You! Me! Los Campesinos! Dancing at the Metro!

Album art for Sick Scenes by Los Campesinos! Album art for Sick Scenes by Los Campesinos!

The band Los Campesinos! became important to me during a particularly unremarkable part of my life.  Due to a critical lack of ambition on my part, the summer after my sophomore year of college was a period of social and professional stagnancy.  While my friends suited up for summer internships or shipped off to lands new and unknown, I returned home with my proverbial tail between my legs, self-sentenced to solitary confinement in the suburb I grew up in.

During this time, I took up the strange habit of going to my local gym and exclusively listening to the Los Campesinos! album Hold On Now, Youngster while I exercised/exorcised.  I must have listened to that album once a day for at least two months as I worked out the boredom and frustration of squandered time.  Though I now look back at the absurd workout regiment and personal melodrama I had fabricated for myself that summer with bitter amusement, my affection for Los Campesinos! withstood the test of time.
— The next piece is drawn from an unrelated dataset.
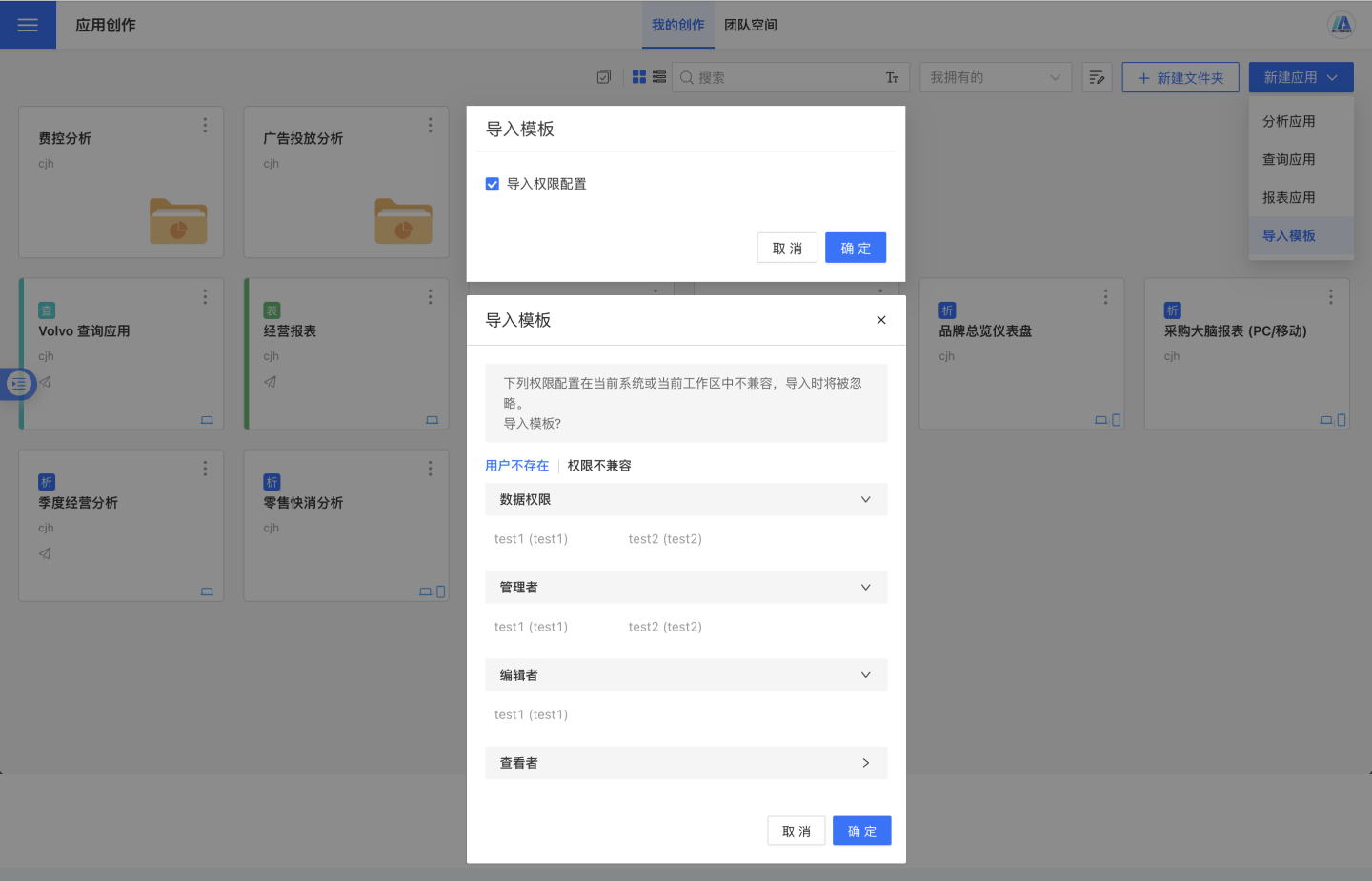This screenshot has width=1372, height=881.
Task: Click the hamburger menu icon in header
Action: click(x=28, y=25)
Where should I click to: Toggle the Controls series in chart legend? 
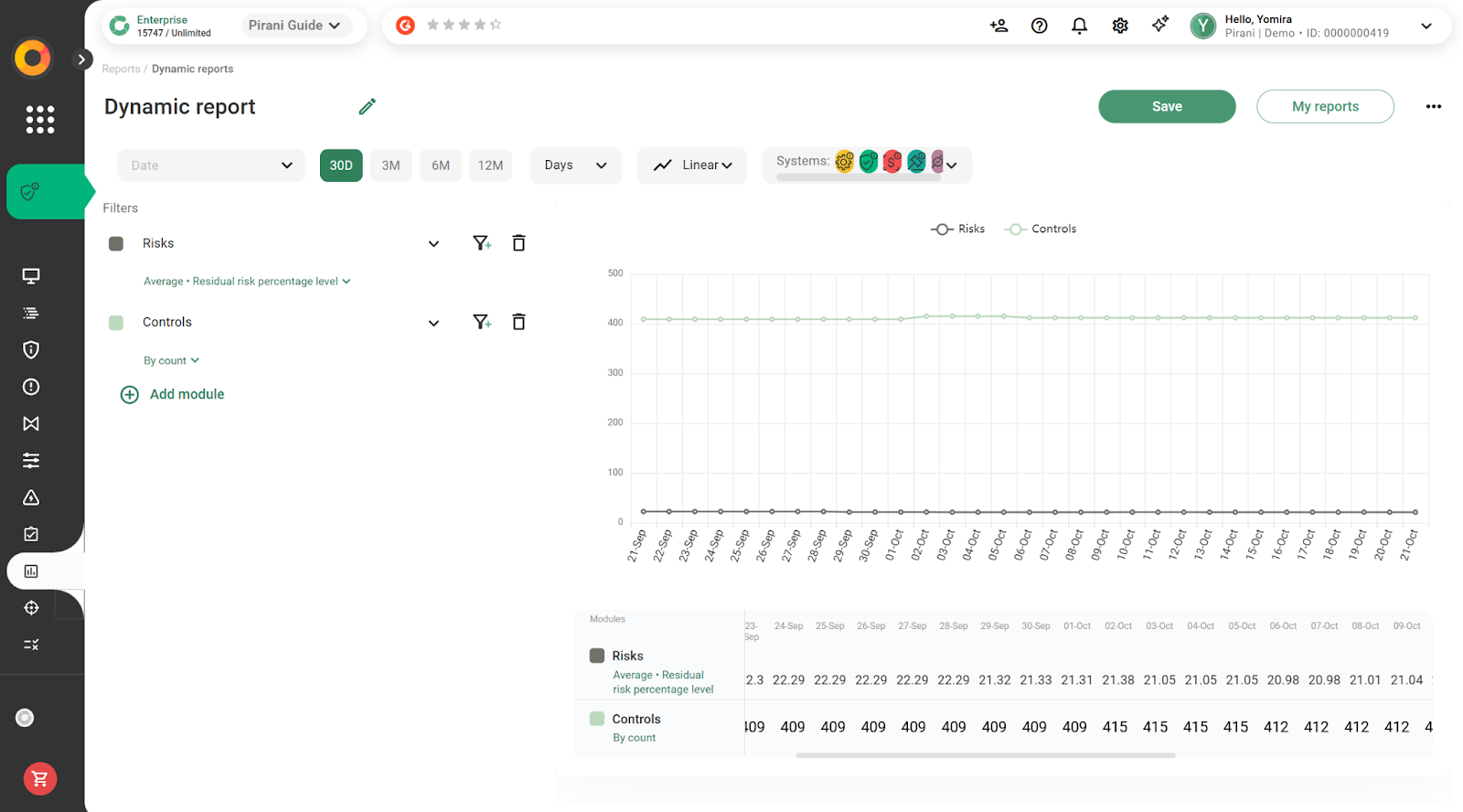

What I mean to say is- the chance to see them live at the Metro had me psyched.

The show's opening band, Crying, started the night off on a great note.  Lead singer Elaiza Santos' mellow and melodious vocals paired exceedingly well with the band's chipper electro-pop instrumentation.  In spite of their name, Crying left the audience feeling upbeat and optimistic for the upcoming performance.  Shortly after Crying's set, Los Campesinos!- Cardiff, Wales #1 indie rock band!- took the stage by storm.

With seven members in total, Los Campesinos! is a sizable band that holds claim to a variety of musical skill-sets.  The euphoric, baroque-punk quality of the band's music showcases their diversity of talent as they manage to coordinate several intricate instrumental parts into a cohesive yet multi-dimensional sound.  Los Campesinos! are nothing if not ebullient performers; it's clear that they delight in each other's company and in the music they make together.  Los Campesinos! lead singer Gareth David commanded the attention of the room in particular.  A charismatic cross between Morrissey, the Artful Dodger, and every emotionally unstable indie boy I was in love with in high school, David was a thoroughly entertaining figure to watch.  Fans responded to David's erratic dancing and stage antics with like enthusiasm: the innermost center of the crowd did their best to create a mosh-pit, and even more reticent concert-goers like myself joined in the fun by bopping our heads about with extra fervor.

As Los Campesinos!' chief wordsmith, Gareth David is on-par with the best of them- think Oscar Wilde, but with more post-Y2K existential anxiety.  Los Campesinos! are known for their energetic melodies and tongue-in-cheek delivery, but these sonic devices often serve as a brightly-colored cloak for David's sardonic witticisms and morose musings on love.  When you happen to catch these woebegone lyrics amongst the joyful noise, the irony hits you- in David's words- "like a blow to the head, or a smash to the gut, or a knee to your chest" ("Sweet Dreams, Sweet Cheeks").  Lines like "I cherish with fondness the day before I met you" ("My Year in Lists"), or "by your hand is the only end I foresee / I've been dreaming you've been dreaming about me" ("By Your Hand") have you simultaneously jumping for joy and shouting venomously in your outside voice at the ghost of your ex.

David proved to be as clever in his between-song banter as he is in his lyrics.  Because this show was part of a larger tour to promote their new album Sick Scenes, it was to be expected that the band would play new songs.  David playfully acknowledged the win-lose nature of this arrangement when he announced that they were about to play some new material and responded to the audience's scattered cheers, "well, that's very understanding of you."  That said, the new songs were not too shabby!  A cheerful synthesizer and catchy melody go a long way in "Here's to the Fourth Time!"  Likewise, David stays on-brand with exquisite descriptions of depression in "A Slow, Slow Death": "I started to diarize the coming of flies when gloom is descending / So when it's back round again I know it's a false start and not an ending."  Of course, there comes a time for every artist to give up and give the people what they want.  After a few new songs, David acquiesced to our wishes and said, "alright, it's all gold from here," before launching into the tried and true favorites: "Knee Deep at ATP", "Romance Is Boring", "Straight In at 101", etc.

After the end of their formal set, Los Campesinos! quickly returned to the stage and Gareth David explains, "we usually wait longer to justify an encore, but two out of the seven of us really have to piss, so there's no time to waste."  While the entirety of the show was all in very good fun, Los Campesinos! encore performance of "You! Me! Dancing!" was truly transcendent.  In an instant, I was tossed back into the ridiculous summer I spent at the gym, running around my hamster wheel and wildly daydreaming to that exact tune.  For me, "You! Me! Dancing!" is the song that makes Los Campesinos! an exceptional band.  The spirit of that music envelops you: in excitement-angst-melancholy-nostalgia, in the straight-up pleasure of being alive, in the thrill that you're able to experience it all at once, again and again.